BackgroundVery little is known about how self-reported gingival bleeding affects the oral health-related quality of life in adolescents compared with clinically evident bleeding. This study aimed to compare the impact of self-reported gingival bleeding and clinically evident gingival bleeding on the oral health-related quality of life in young adolescents.MethodsThis was a cross-sectional study involving 976 students (aged 10–14 years) in randomly selected primary schools in Ibadan. Data were obtained by oral examination and completion of the Child Oral Impact on Daily Performance Questionnaire.
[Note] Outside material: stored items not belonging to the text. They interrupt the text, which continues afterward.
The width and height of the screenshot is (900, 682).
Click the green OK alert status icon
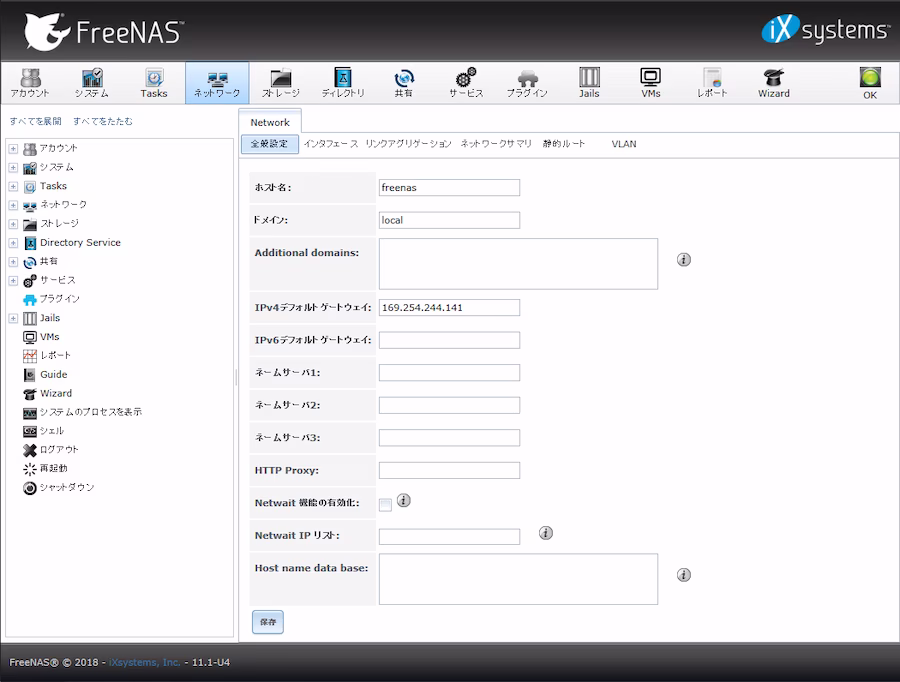[869, 81]
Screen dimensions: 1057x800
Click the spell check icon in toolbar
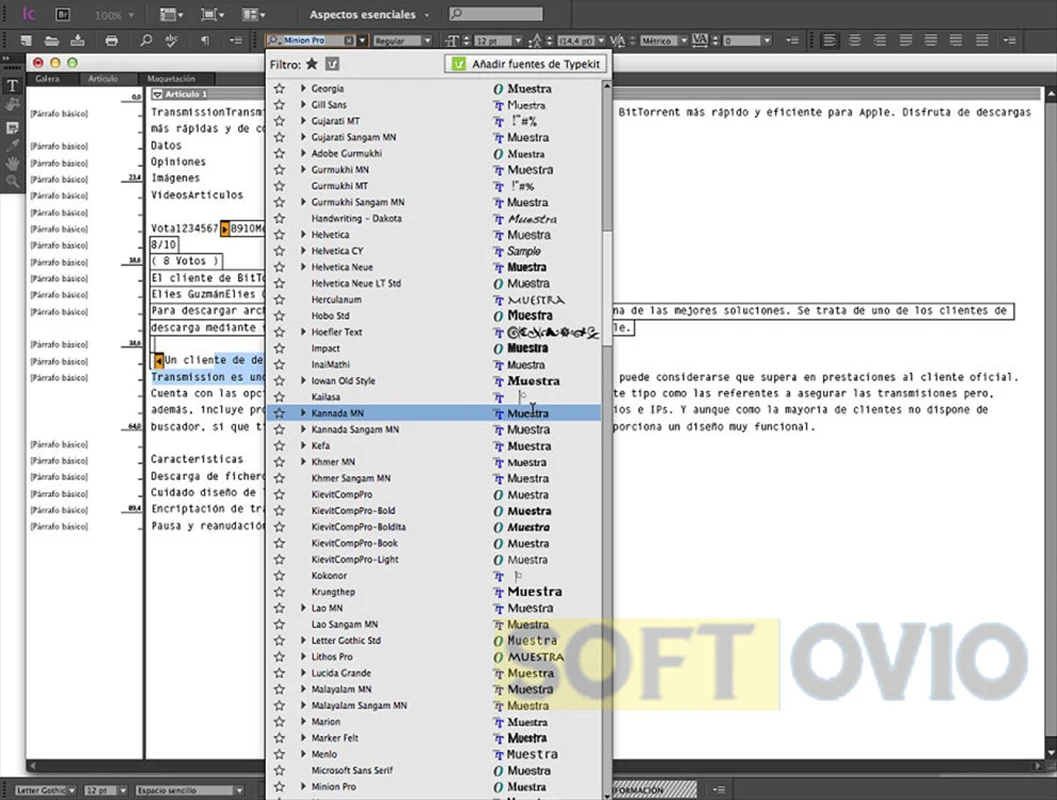pos(171,41)
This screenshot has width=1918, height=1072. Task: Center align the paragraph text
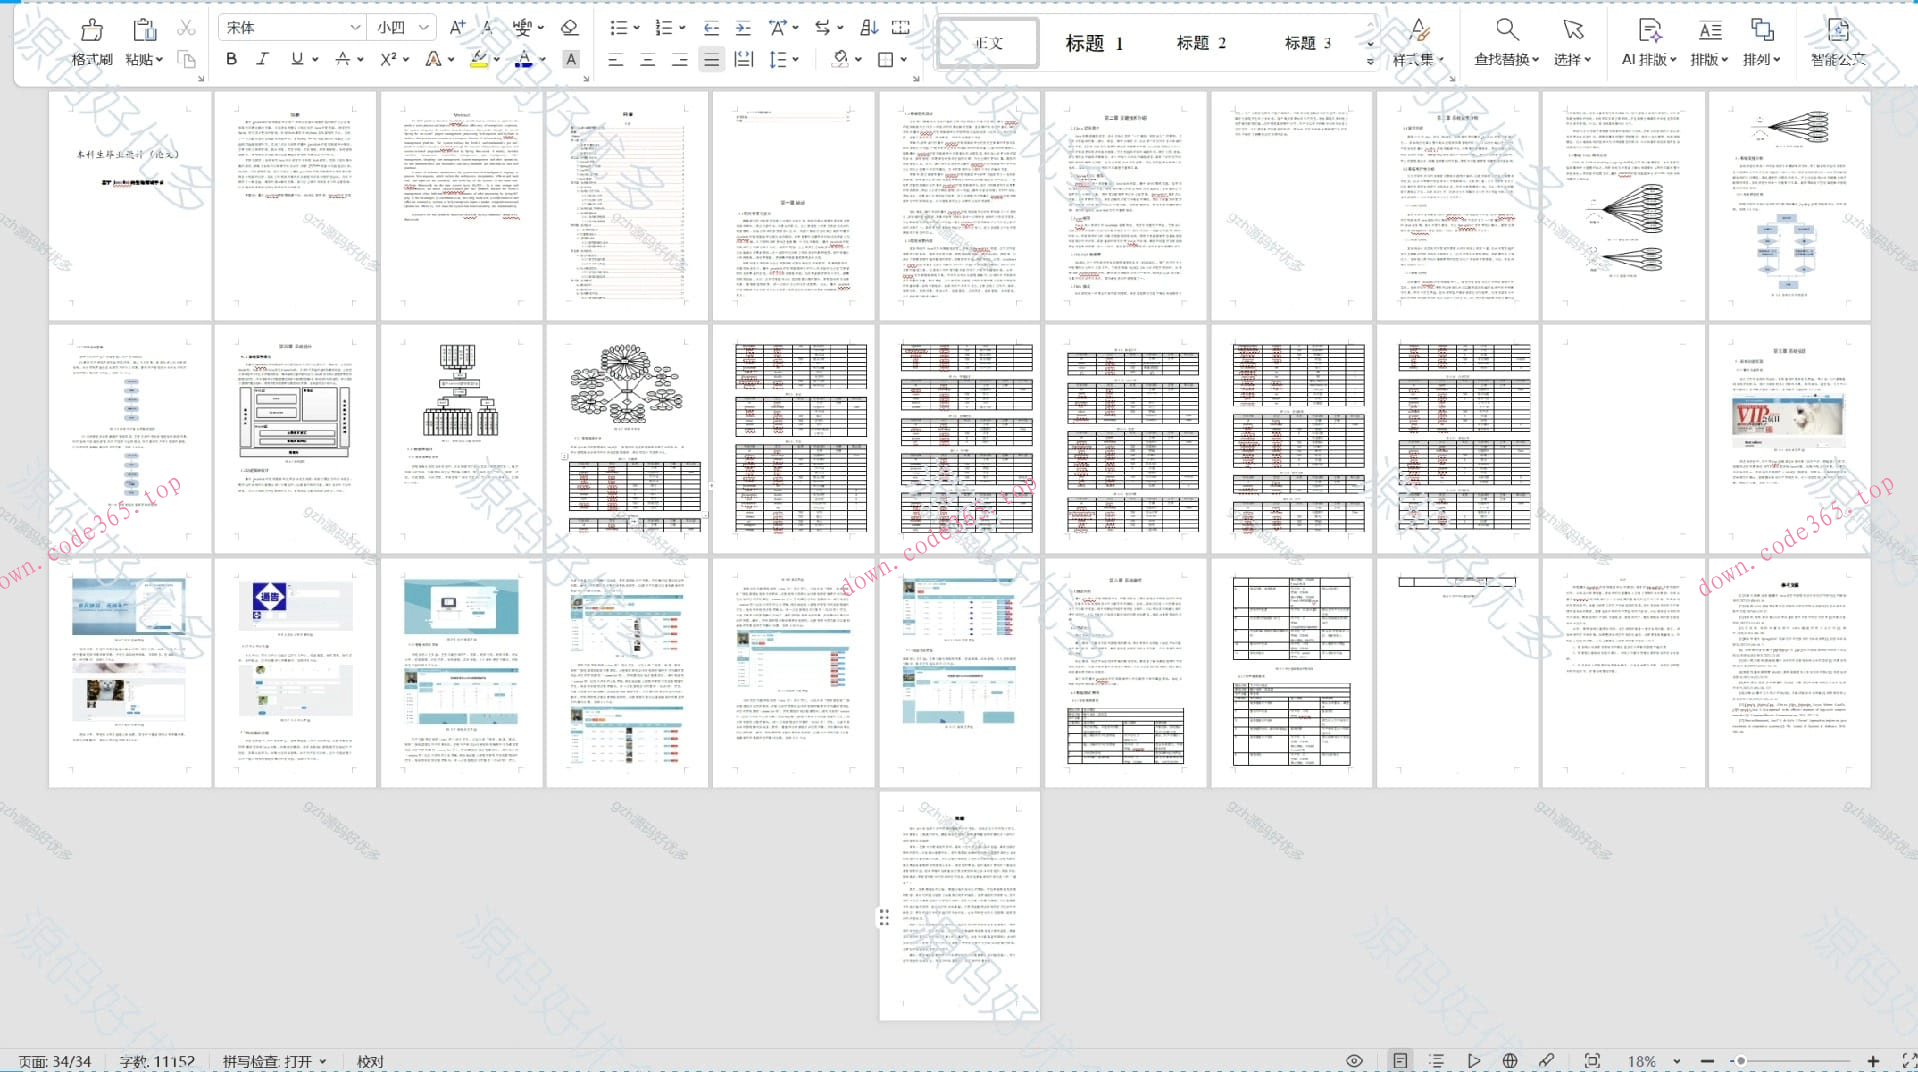647,60
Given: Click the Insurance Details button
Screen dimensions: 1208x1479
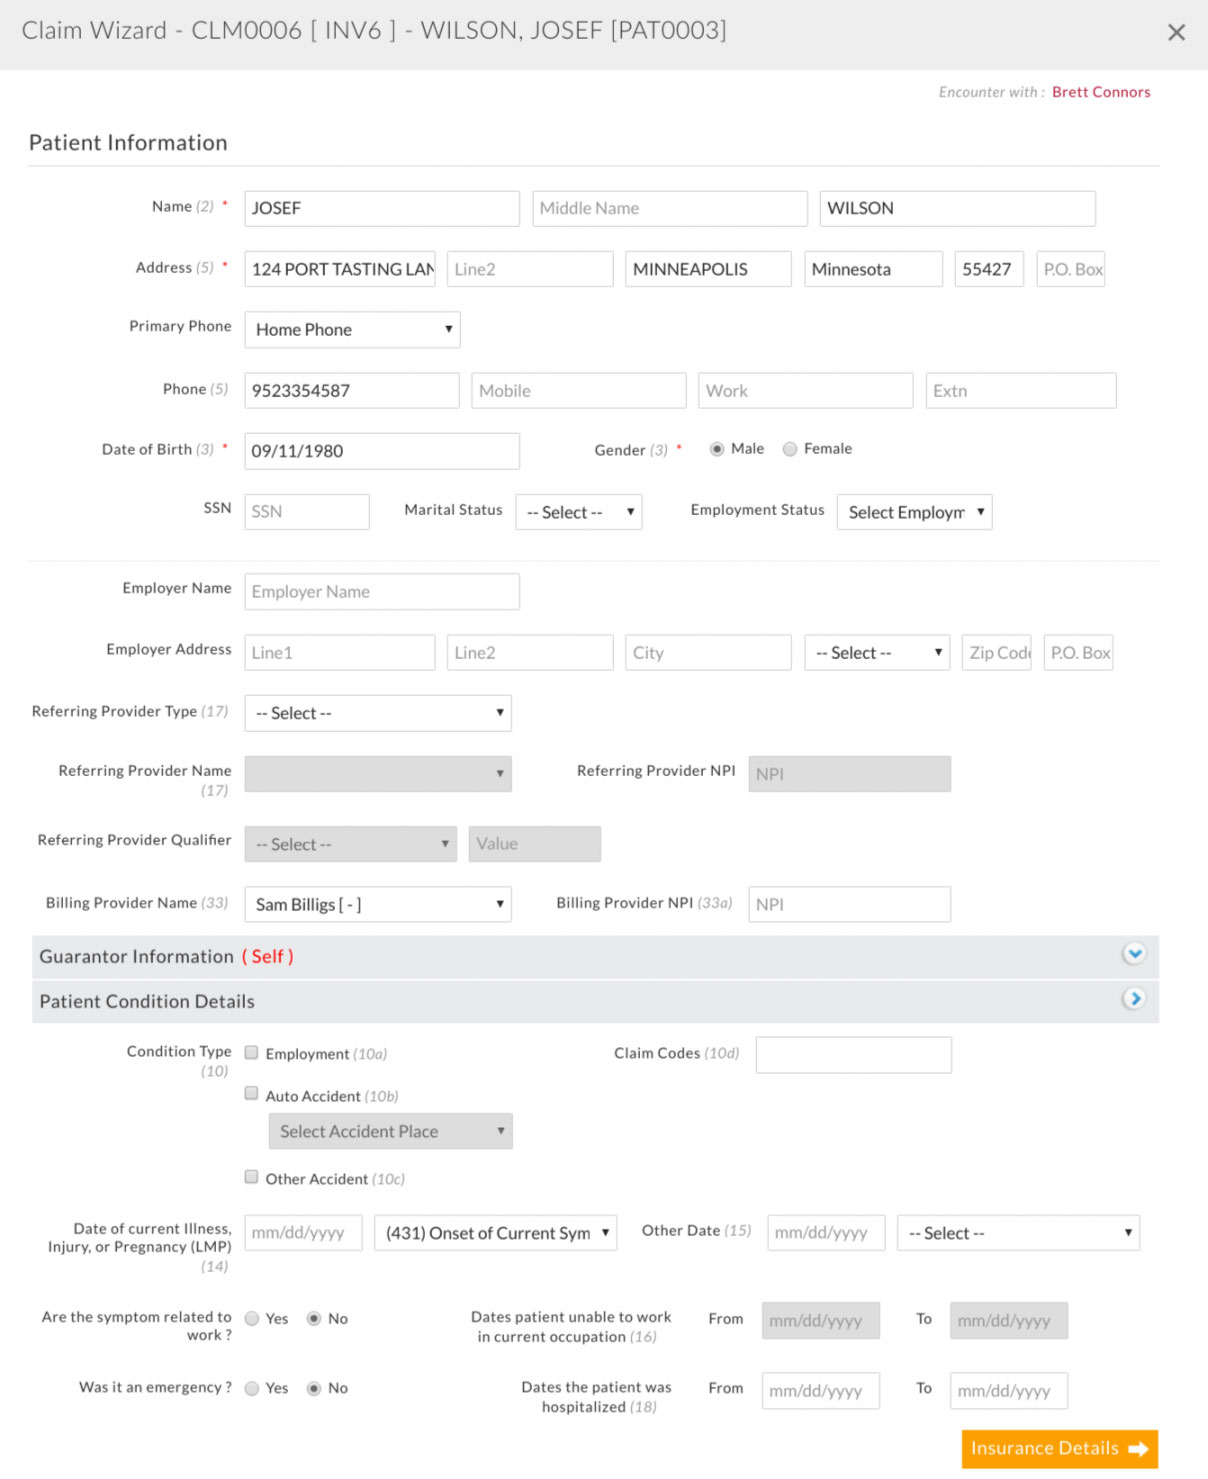Looking at the screenshot, I should pos(1059,1449).
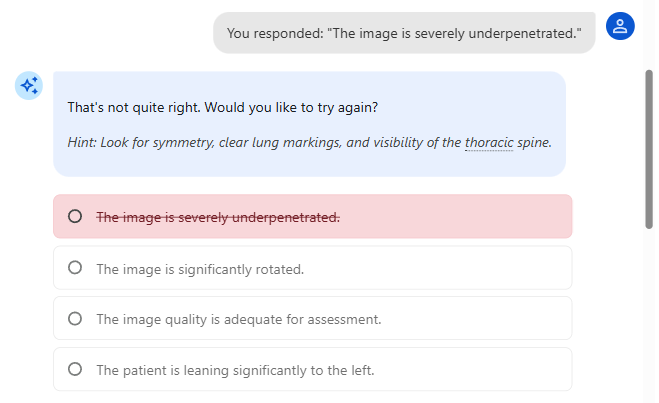This screenshot has height=403, width=659.
Task: Click the word "spine" ending the hint
Action: [534, 142]
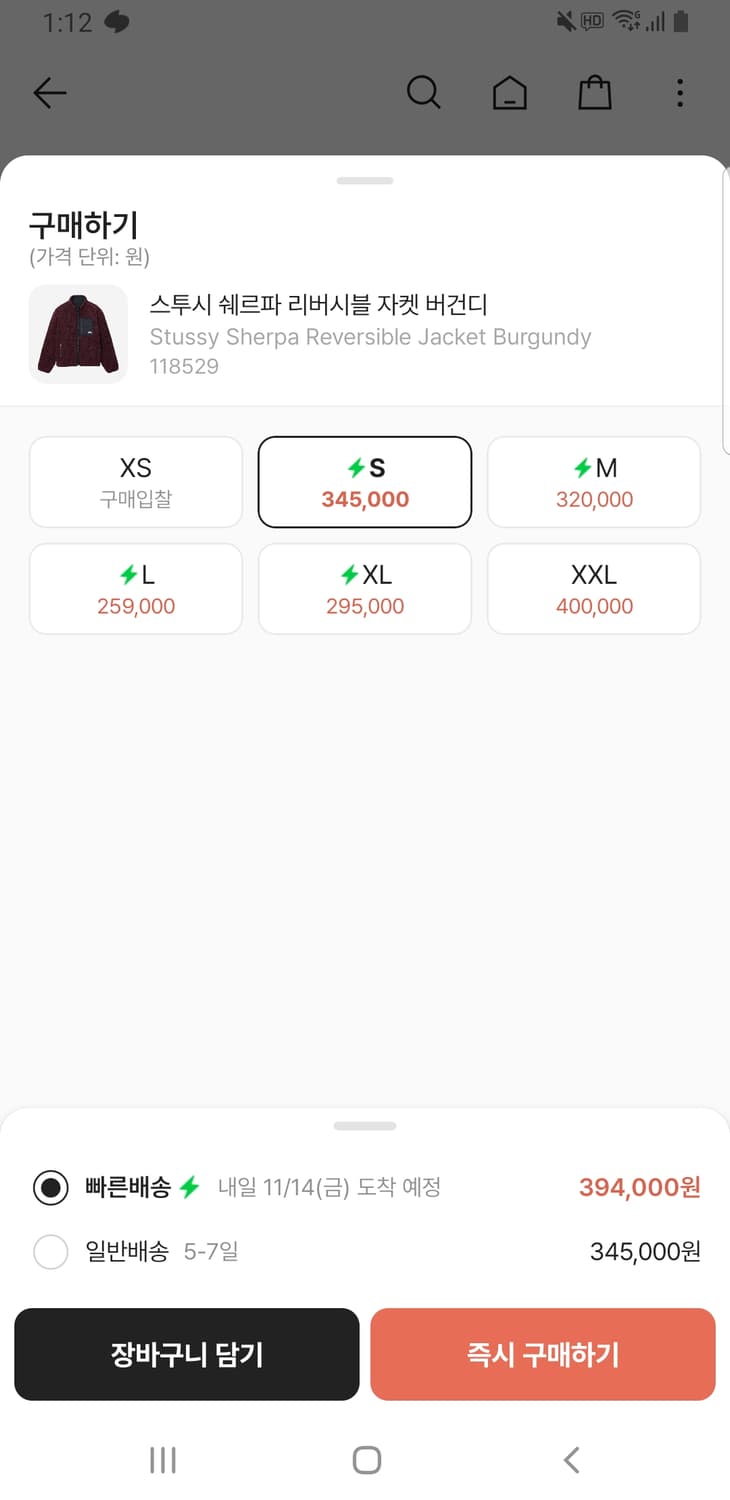
Task: Choose size M priced 320,000
Action: (594, 482)
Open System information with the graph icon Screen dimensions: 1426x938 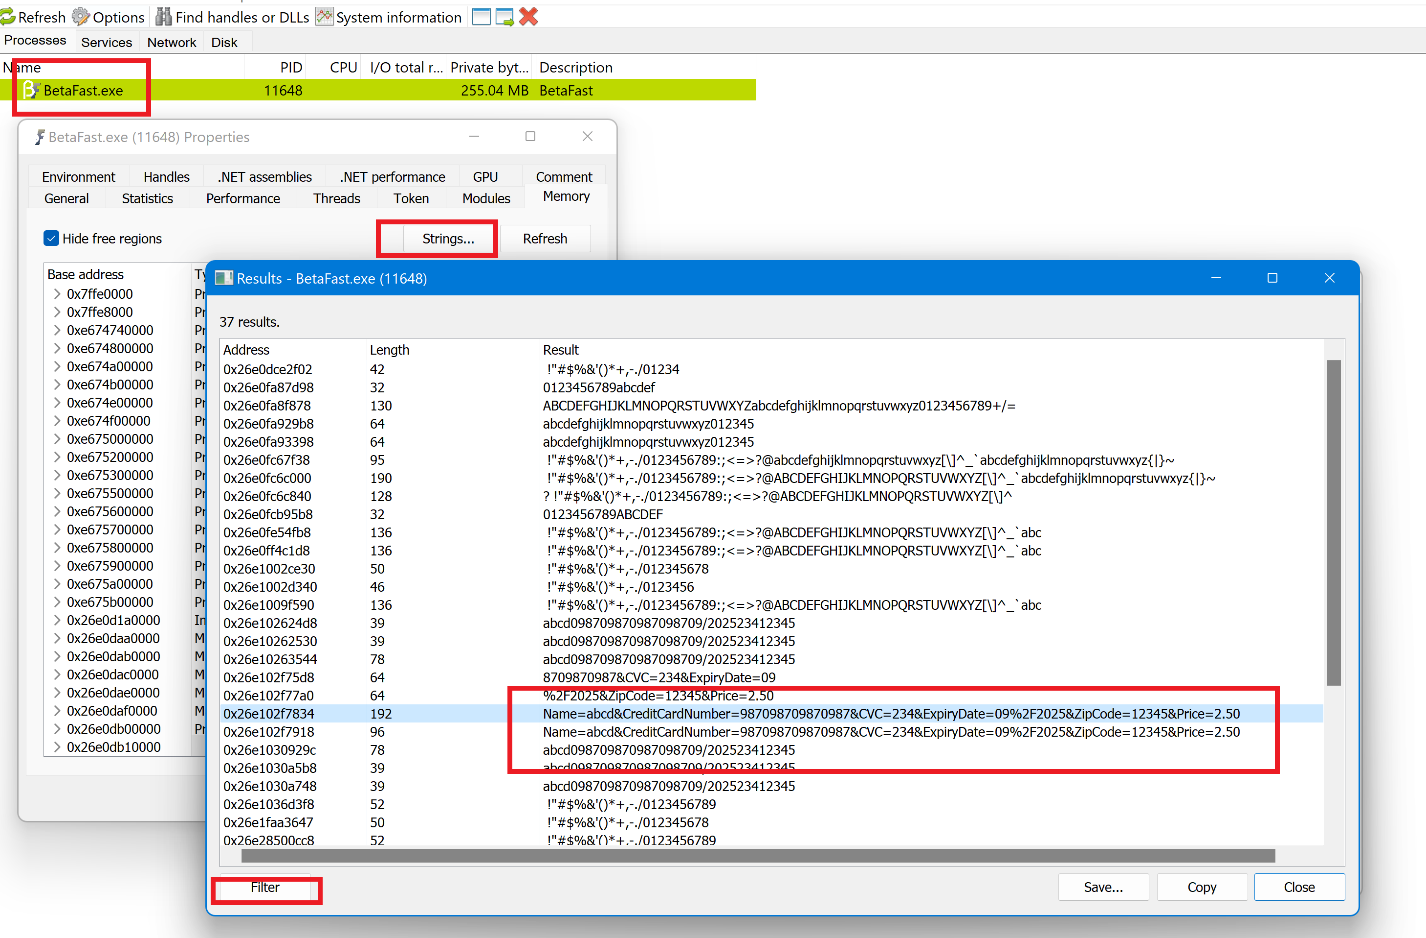point(323,16)
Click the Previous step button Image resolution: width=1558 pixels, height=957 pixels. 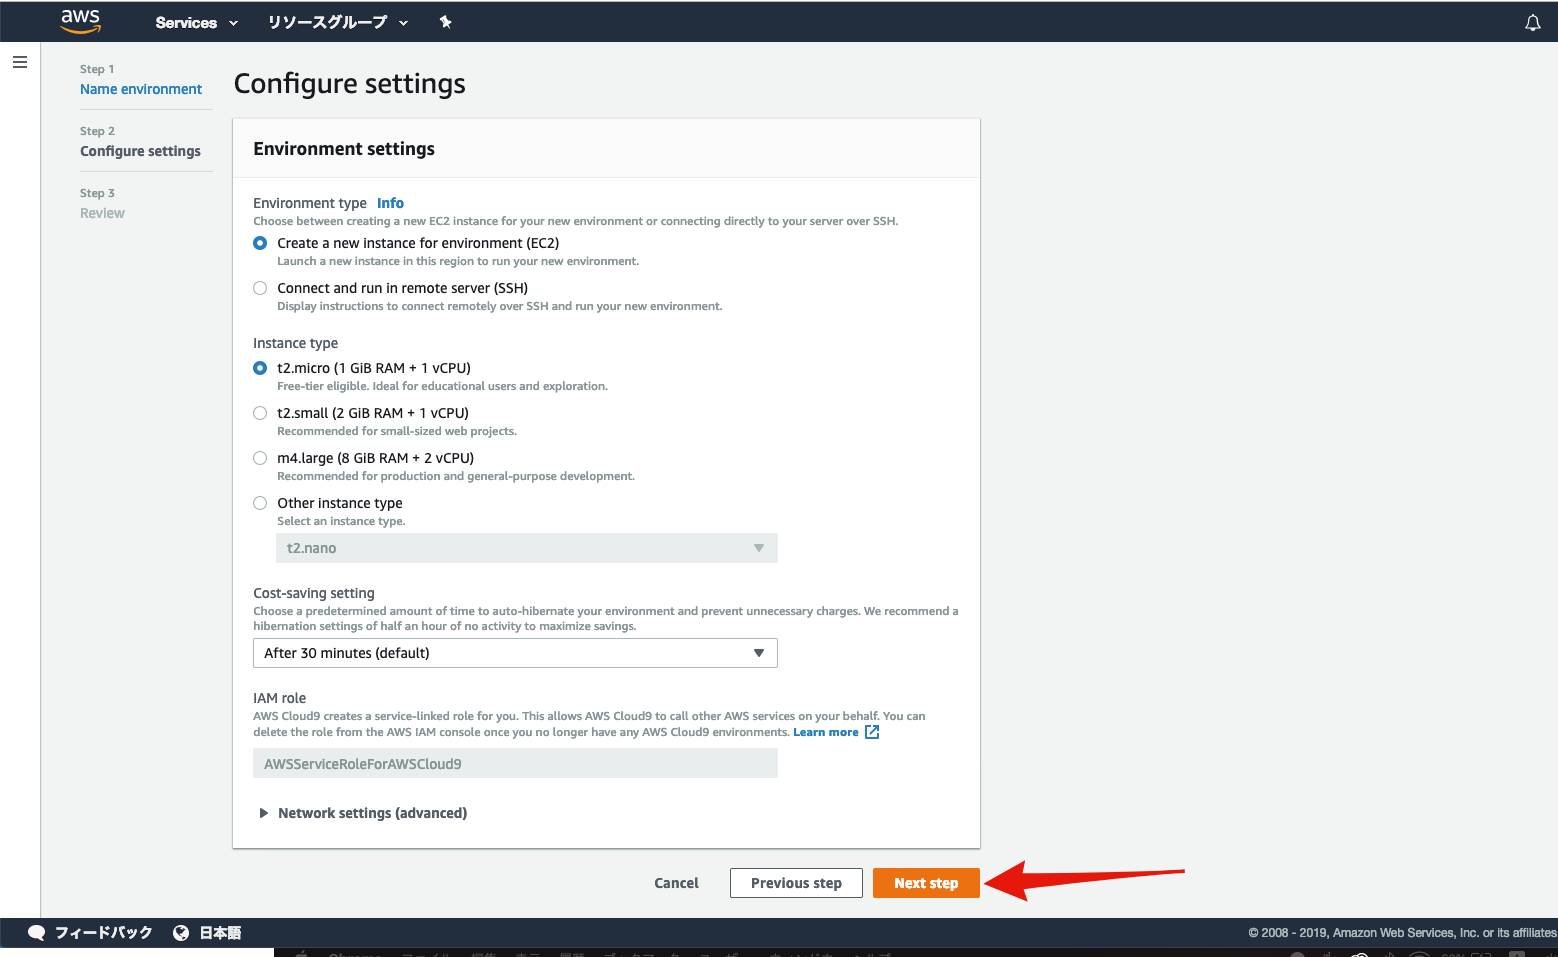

Data were analysed with SPSS version 24. The Mann Whitney U test was used to determine the association between gingival bleeding and the quality of life.ResultsThe mean age of the participants was 11.4±1.3 years. Almost half (48.3%) of the participants reported gingival bleeding during tooth cleaning while the gingiva of 534 (54.7%) participants bled on examination. Pupils with self-reported bleeding suffered a significantly greater impact on their overall quality of life than those without self-reported bleeding (mean ranks: 528.1 vs. 451.6, P<0.001). For pupils with self-reported bleeding, there were higher impacts on all domains relating to quality of life than those who did not report bleeding (eating: mean ranks=521.0 vs. 458.2; speaking: 502.2 vs. 475.8; teeth cleaning: 522.7 vs. 456.7; sleeping: 497.7 vs. 456.7; showing teeth/smiling: 503.4 vs. 474.6; emotional stability: 501.1 vs. 476.8; school work: 492.4 vs. 484.9, and enjoying contact with other children: 494.0 vs. 483.4). There was no statistically significant association between clinically evident bleeding and impacts on the quality of life (P=0.272).ConclusionAlmost half of the students reported gingival bleeding while cleaning their teeth and over 50% experienced gingival bleeding on probing. Those with self-reporting of gingival bleeding had greater impacts on oral health-related quality of life compared with those with clinically evident bleeding.